Task description:
Locate and copy each line in the data that contains the word "agent".

[Provided data — start]

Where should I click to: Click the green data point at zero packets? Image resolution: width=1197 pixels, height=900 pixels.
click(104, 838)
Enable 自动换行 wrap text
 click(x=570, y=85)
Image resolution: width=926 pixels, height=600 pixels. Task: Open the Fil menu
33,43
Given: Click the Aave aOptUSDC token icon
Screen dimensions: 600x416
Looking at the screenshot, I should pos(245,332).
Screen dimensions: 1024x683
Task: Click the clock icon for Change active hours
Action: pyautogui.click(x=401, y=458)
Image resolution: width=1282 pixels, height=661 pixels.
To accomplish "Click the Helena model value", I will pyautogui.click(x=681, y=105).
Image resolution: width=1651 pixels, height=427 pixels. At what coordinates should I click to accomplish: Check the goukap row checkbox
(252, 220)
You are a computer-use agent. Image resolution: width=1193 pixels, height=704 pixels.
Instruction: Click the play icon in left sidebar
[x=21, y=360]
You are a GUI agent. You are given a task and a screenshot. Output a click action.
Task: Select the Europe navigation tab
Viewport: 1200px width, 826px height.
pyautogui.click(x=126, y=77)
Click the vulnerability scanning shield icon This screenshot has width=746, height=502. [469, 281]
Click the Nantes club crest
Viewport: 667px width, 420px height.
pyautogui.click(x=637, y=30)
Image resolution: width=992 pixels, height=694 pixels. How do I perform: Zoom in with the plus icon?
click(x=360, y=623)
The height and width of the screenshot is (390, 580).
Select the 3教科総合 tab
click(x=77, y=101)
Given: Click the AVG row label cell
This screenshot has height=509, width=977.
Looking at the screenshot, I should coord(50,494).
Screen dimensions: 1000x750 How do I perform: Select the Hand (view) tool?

[Provided data — finish]

Response to the exercise:
You are a computer-use agent. Image resolution: width=1193 pixels, height=704 pixels.
You are a GUI agent. You are given a task and a screenshot. Output a click action.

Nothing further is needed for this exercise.